A recent article in The Observer was headlined “Extreme weather is our new reality. We must accept it and begin planning.” It is hard to imagine what kind of planning needs to be done to mitigate these extremely destructive weather events.
Certainly the officials in the Spanish town where floods left cars piled in the streets like a particularly violent child’s toybox have some planning to do. And here in South Africa, although not as extreme, there was an extended period of high rainfall that caused severe flooding.
In Gauteng this led to extreme anger because there were rivers of water rushing down the street outside peoples’ houses, but inside there was not a drop of water in the taps, and this has been the case for months. The dams are full but the baths are empty.
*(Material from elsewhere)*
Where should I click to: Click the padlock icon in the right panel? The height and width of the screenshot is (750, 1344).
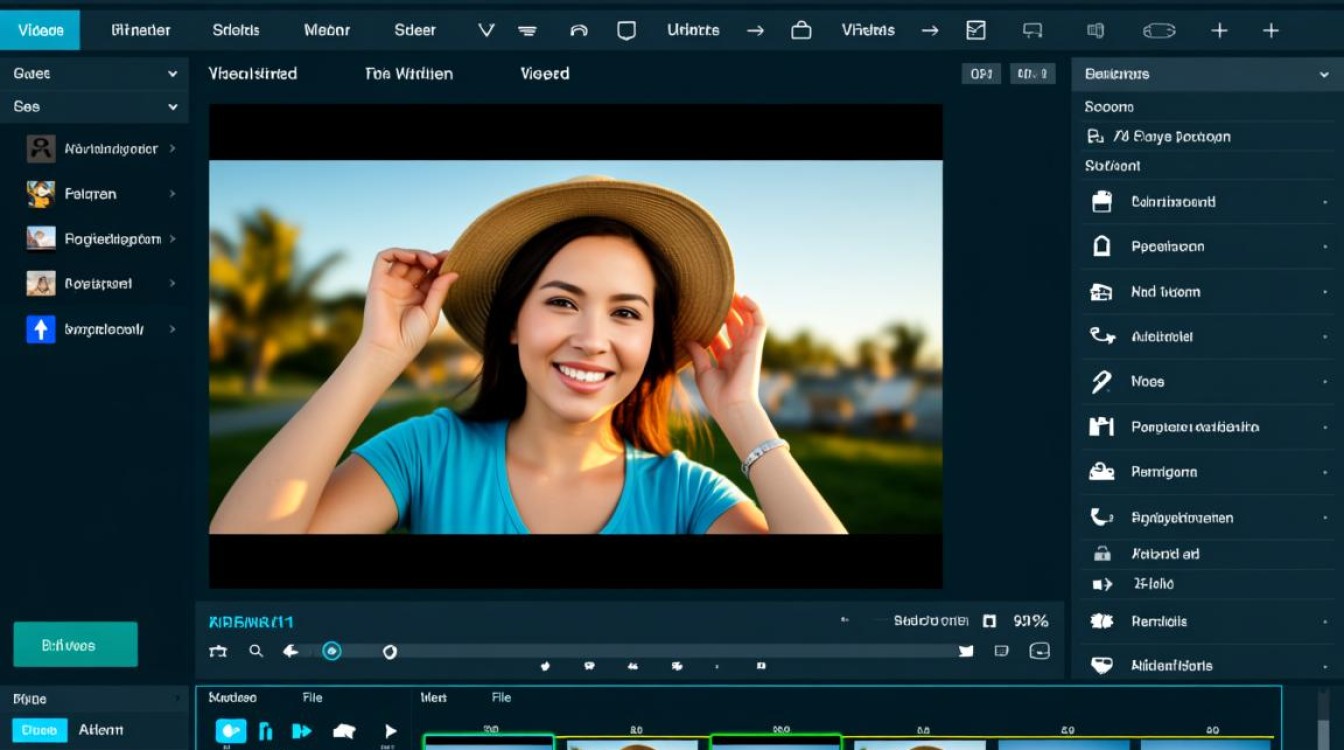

This week there was also the option of the double whammy of no water and no electricity because of Eskom’s stage six load-shedding. This situation could quite easily have resulted in extreme rage and violence that might have spread through the dark and dry suburbs quicker than the wildfires (caused by extreme drought, wind and heat) spread through the suburbs of Los Angeles.
But this has all been going on for so long that the dominant emotion is just extreme depression and hopelessness. The obvious solution to this is to go to stage six alcohol consumption but due to the extreme price hikes on essential items like whisky this is just not possible.
Just as prevalent in the world these days is extreme politics, and if you combine that with extreme weather then we get the shitstorm we are dealing with today.
There are many examples all over the world of extreme politics, but we all know who the undisputed leader of this frightening phenomenon is. My daily early morning check of the news websites now has to be approached with extreme caution because there is bound to be another outlandish, ridiculous, incendiary (take your pick) quote from Donald Trump.
And a Trump soundbite can do more damage to your health than an encounter with the teeth of a great white shark. Apoplexy is a distinct possibility and at the very least a sharp rise in blood pressure will be the result of a mere glance at the latest Trump utterance.
For someone who already takes daily “chronic” medication for high blood pressure this would certainly not be approved on my hospital plan. Unfortunately this medication is not the “chronic” espoused by Dr Dre and so enjoyed by Snoop Dogg.
Trump has signed so many executive orders that soon Elon Musk is going to have to find a government worker to restock the stationery cupboard at the White House. Many of these executive orders are destructive and dangerous but the one that stands out for its extreme pettiness is Trump’s decision to reverse the government’s attempt to replace plastic straws with paper alternatives.
“These things don’t work,” Trump said of paper straws. “I’ve had them many times, and on occasion, they break, they explode.”
As if all this extremism is not enough, last week there was a disturbing demonstration of my extreme ignorance when it comes to social media. At the outset I must admit that I am going to use the extreme age defence here.
At the end of our weekly newsroom meeting last Friday a (much younger) colleague said: “Christian, you are the shadiest person at the M&G.” Even for a person whose skin has been thickened by many years spent in the hurly burly of newsrooms, this prompted some introspection.
Did I look particularly suspicious? Was my behaviour more sleazeballish than usual? Had I said something that warranted another complaint to HR? Did people think I was involved in some kind of dishonest deal?
Turns out it was none of the above and my colleague just thought that I was the person “who threw the most shade”. Surprisingly, I am vaguely familiar with the term “throwing shade” but just to make sure that it had nothing to do with my expanding waistline I thought it wise to ask for a more detailed explanation.
The younger staff member struggled to find the words, and I had to consult an online dictionary for the definition: “To express contempt or disrespect for someone publicly especially by subtle or indirect insults or criticisms.”
I plead guilty to this and am especially proud that the word subtle is involved. But I don’t think I will be venturing any further into the extreme language of the “socials” swamp. Nothing can convince me that the phrase “sliding into his DMs” isn’t extremely shady.